WORK REQUIRED:
Retype each line of the listing below verbatim, omitting the pictures.

EXERCISE MATERIALS:
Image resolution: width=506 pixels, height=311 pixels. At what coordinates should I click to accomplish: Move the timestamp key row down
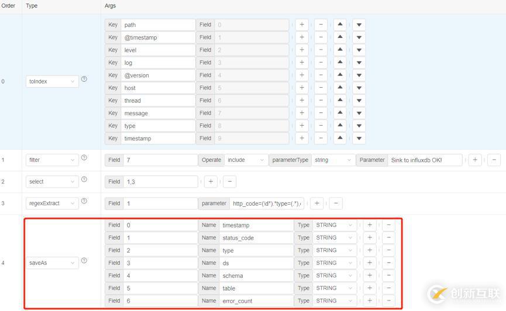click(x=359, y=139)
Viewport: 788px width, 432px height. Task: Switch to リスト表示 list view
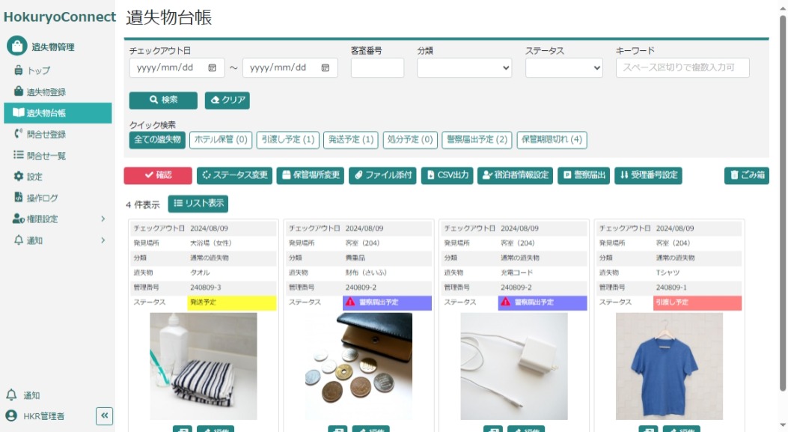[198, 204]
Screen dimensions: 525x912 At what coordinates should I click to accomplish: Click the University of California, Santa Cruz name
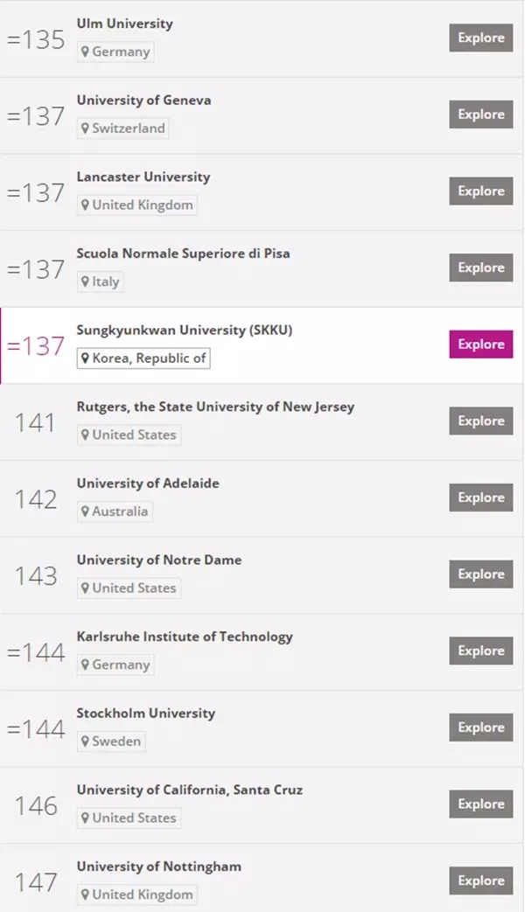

TASK RESULT:
Image resolution: width=506 pixels, height=311 pixels. At what coordinates should I click to accomplish: Move the timestamp key row down
click(x=359, y=139)
Viewport: 788px width, 432px height. Task: Switch to リスト表示 list view
[198, 204]
Screen dimensions: 525x912 At what coordinates should I click to accomplish: Click the University of California, Santa Cruz name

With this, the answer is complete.